The present-day equipment leasing and finance industry, characterized by stiff competition, diminishing profit margins, and exigent regulatory oversight, must take advantage of the best that contemporary business research has to offer, especially applied research aimed at helping companies become more agile and efficient in their day to day operations.
Recent advances in the area of forecasting, for example, can be of significant value for lenders/lessors in this industry, whose performance depends greatly on their ability to avoid poor credit risks. Indeed, given the magnitude of financial resources involved in such decisions, even small improvements in forecast accuracy can add substantially to a company's bottom line.
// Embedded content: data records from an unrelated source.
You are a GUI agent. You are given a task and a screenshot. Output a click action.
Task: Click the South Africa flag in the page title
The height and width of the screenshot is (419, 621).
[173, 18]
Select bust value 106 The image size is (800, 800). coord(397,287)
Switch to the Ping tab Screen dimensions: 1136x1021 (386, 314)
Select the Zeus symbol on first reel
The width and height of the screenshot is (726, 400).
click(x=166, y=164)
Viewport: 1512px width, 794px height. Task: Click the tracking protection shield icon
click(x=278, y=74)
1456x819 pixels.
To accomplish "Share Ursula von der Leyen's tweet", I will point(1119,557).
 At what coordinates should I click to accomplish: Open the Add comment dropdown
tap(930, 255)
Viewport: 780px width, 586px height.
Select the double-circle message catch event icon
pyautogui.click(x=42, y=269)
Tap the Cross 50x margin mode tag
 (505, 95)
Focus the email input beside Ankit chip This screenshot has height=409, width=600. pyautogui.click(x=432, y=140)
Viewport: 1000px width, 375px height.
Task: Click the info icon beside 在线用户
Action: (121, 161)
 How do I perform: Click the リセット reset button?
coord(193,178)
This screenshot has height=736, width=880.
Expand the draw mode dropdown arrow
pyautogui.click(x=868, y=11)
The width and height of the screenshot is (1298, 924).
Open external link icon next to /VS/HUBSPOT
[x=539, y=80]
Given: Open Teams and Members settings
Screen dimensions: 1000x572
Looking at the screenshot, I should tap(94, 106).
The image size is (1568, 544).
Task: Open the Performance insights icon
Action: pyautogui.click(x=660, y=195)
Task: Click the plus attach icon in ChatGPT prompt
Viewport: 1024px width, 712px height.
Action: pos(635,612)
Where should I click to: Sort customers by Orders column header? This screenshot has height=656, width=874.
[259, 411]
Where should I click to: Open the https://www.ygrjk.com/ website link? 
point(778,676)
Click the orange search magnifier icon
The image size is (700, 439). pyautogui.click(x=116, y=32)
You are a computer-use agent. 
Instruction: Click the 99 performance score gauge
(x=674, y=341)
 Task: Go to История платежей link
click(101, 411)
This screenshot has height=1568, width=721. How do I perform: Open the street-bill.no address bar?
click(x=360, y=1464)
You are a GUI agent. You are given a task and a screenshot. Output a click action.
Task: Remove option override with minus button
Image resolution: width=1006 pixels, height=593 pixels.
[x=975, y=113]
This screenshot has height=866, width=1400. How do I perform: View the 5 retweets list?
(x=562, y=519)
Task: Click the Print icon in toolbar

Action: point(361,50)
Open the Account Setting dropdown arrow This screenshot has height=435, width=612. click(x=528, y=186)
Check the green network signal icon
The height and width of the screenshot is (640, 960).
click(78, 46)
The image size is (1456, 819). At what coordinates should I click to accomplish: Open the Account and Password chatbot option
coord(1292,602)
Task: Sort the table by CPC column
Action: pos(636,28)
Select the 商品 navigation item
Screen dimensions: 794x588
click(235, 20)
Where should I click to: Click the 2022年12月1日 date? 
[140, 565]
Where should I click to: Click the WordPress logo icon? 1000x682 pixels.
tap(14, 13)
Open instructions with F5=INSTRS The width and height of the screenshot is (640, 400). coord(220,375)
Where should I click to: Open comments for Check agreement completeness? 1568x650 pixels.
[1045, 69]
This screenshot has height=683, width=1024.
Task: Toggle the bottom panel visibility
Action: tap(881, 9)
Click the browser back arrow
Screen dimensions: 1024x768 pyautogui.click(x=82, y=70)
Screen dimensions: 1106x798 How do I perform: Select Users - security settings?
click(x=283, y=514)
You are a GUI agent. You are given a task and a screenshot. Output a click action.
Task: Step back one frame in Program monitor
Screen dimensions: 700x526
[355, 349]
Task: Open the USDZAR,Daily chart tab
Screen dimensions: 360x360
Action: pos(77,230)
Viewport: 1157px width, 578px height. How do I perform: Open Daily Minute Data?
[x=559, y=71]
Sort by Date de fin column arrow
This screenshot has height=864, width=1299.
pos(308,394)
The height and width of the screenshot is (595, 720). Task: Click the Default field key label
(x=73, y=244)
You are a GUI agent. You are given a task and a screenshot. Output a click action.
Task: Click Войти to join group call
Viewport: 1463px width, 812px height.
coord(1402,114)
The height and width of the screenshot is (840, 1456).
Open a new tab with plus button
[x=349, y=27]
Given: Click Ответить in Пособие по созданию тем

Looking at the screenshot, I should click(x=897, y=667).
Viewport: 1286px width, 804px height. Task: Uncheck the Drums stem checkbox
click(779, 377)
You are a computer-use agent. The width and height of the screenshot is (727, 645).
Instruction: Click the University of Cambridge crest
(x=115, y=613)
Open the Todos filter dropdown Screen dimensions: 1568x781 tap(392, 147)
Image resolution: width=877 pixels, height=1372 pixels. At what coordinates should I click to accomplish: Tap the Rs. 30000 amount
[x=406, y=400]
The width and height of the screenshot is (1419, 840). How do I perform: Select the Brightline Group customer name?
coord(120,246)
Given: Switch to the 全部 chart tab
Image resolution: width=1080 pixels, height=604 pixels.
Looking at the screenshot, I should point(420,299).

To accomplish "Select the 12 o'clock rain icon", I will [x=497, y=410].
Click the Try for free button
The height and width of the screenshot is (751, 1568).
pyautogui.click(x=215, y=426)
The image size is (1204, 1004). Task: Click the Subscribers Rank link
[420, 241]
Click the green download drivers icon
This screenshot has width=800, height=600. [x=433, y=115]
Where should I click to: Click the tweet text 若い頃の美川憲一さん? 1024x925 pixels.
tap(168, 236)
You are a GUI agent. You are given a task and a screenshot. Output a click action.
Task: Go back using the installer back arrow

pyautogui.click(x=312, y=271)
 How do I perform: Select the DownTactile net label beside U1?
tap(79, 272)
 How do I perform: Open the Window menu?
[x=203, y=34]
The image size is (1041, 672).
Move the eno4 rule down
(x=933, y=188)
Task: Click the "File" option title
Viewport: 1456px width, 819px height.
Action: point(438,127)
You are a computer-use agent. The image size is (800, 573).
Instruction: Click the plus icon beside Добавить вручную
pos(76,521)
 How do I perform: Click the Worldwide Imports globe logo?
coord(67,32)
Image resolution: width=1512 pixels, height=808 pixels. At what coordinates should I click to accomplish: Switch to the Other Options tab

Results of the present research offer evidence of an opportunity for marked improvements in default forecasting accuracy when key predictor variables and an appropriate statistical classification model are used to identify credit risks. Most interestingly, the composite PayNet Rating Score, a metric based upon conventional demographic variables and a company's prior leasing/ borrowing history, has proven to be an outstanding predictor of credit risk in all three of the classification models investigated. Other predictor variables from the PayNet Database that appear to yield good classification accuracy in these models include past-due history, number of open contracts; and to a lesser extent, geographic region, public/private ownership, government/ non-government contracts, and ease of credit access. Most surprising, however, has been the superior, comparative performance of the linear discriminant model which, in many circumstances, has yielded classification accuracies as much as 10 percent better than the competing logistic regression and neural network models. This is not an inconsequential result (statistically or practically speaking), in an industry where analysts are struggling to improve classification accuracies by just 1 or 2 percent. In short, we would advise credit analysts in the industry to seriously consider modeling their credit risks (loan/lease default) with a linear discriminant model; using the PayNet Rating Score, history of Past Due Experience, and Number of Open Contracts as independent variables. Programming this procedure is SPSS is straightforward.